**Task brief**
Omitting all images, transcribe the entries word for word.

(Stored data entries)
===
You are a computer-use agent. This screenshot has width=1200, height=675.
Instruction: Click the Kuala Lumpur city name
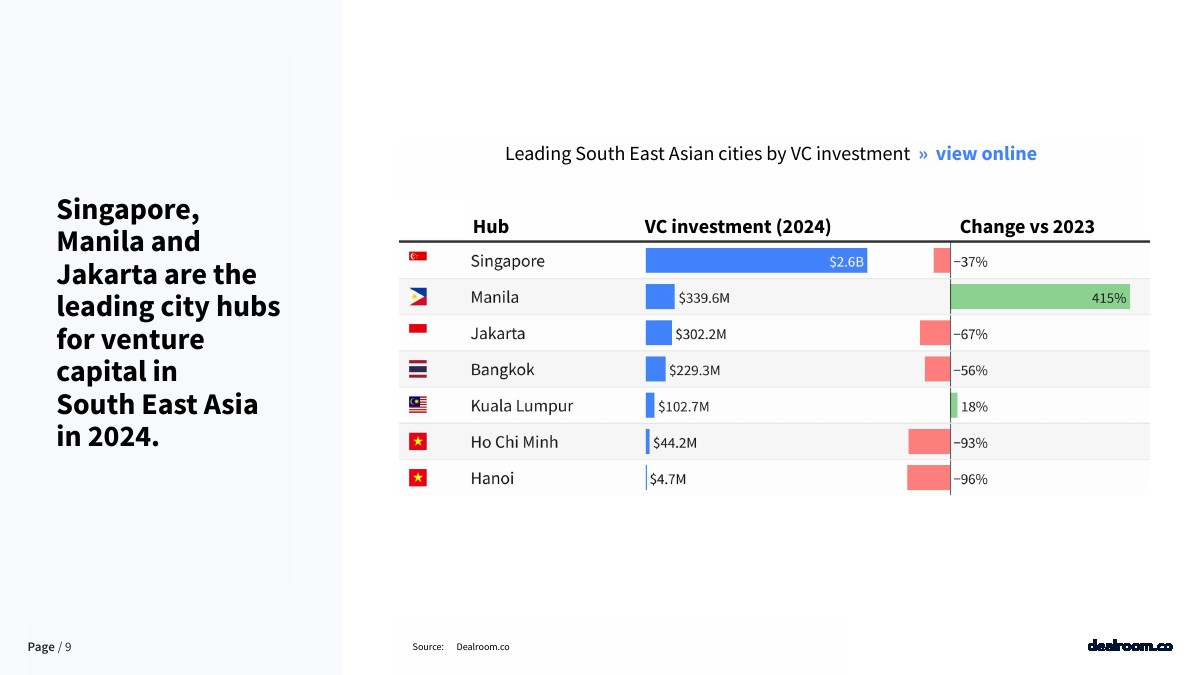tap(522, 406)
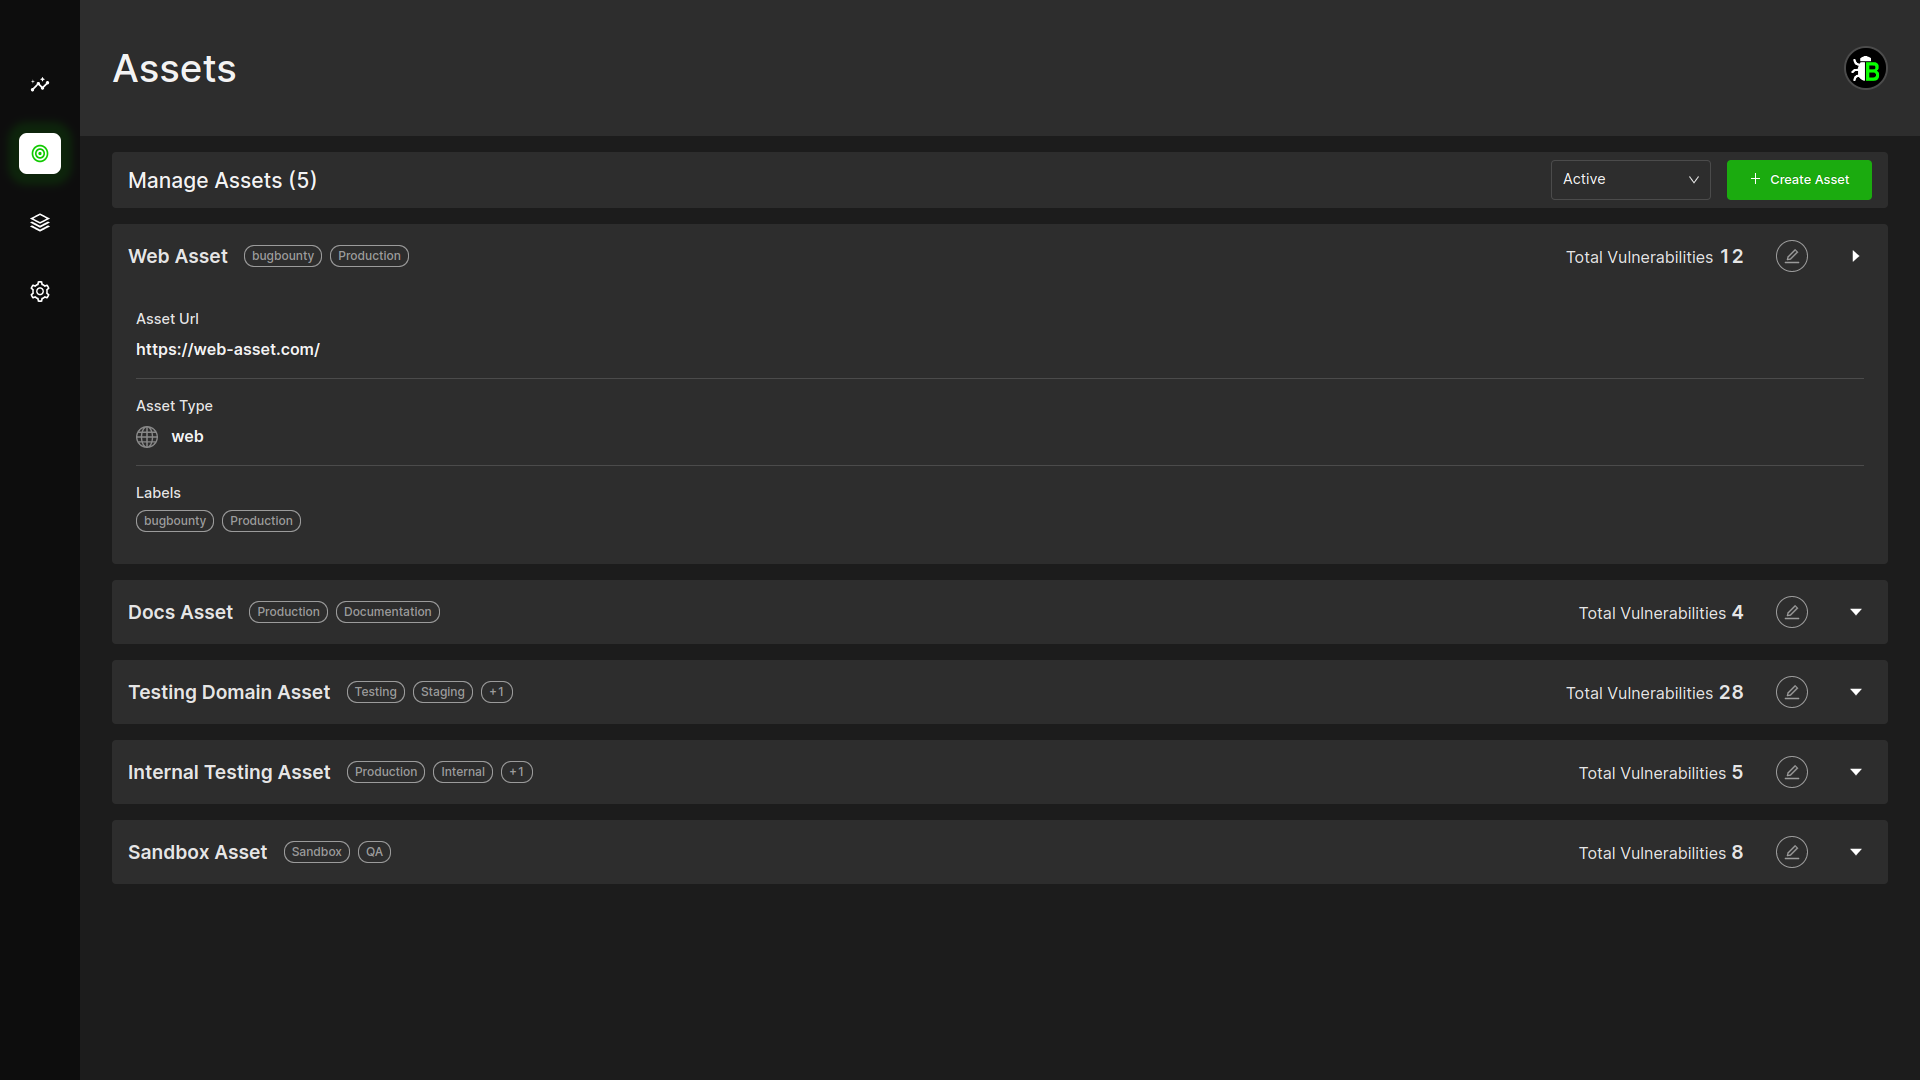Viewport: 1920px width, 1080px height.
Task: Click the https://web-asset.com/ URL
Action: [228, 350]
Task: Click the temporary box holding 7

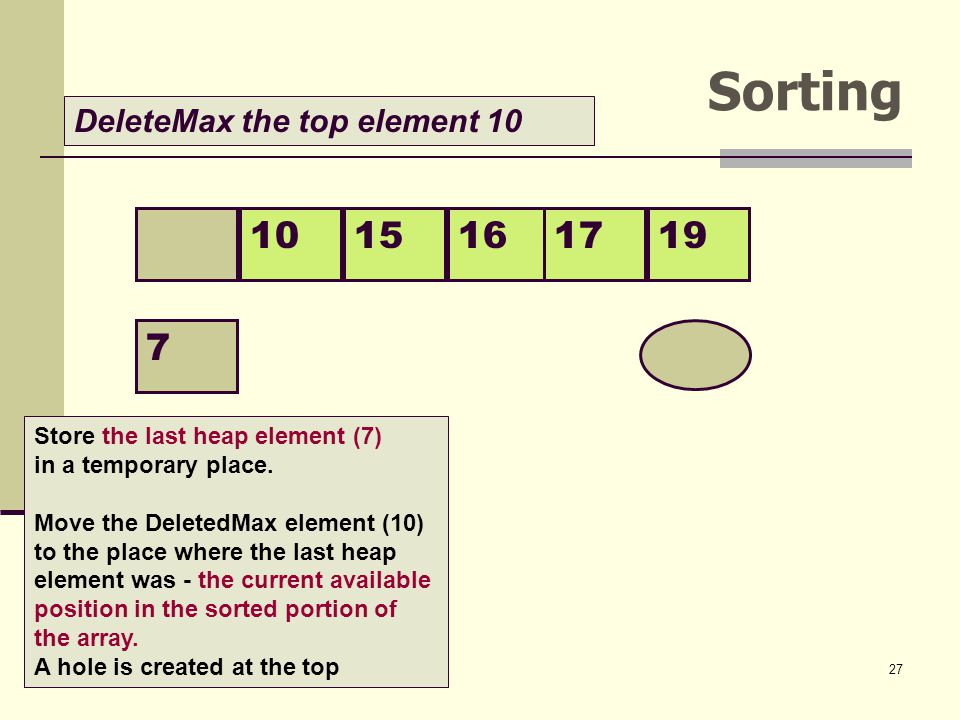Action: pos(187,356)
===
**Written solution**
You are a computer-use agent. This screenshot has width=1200, height=675.
Instruction: Click the Kuala Lumpur city name
tap(522, 406)
Viewport: 1920px width, 1080px height.
Task: Click the https://web-asset.com/ URL
Action: [228, 350]
Task: Click the temporary box holding 7

Action: pos(187,356)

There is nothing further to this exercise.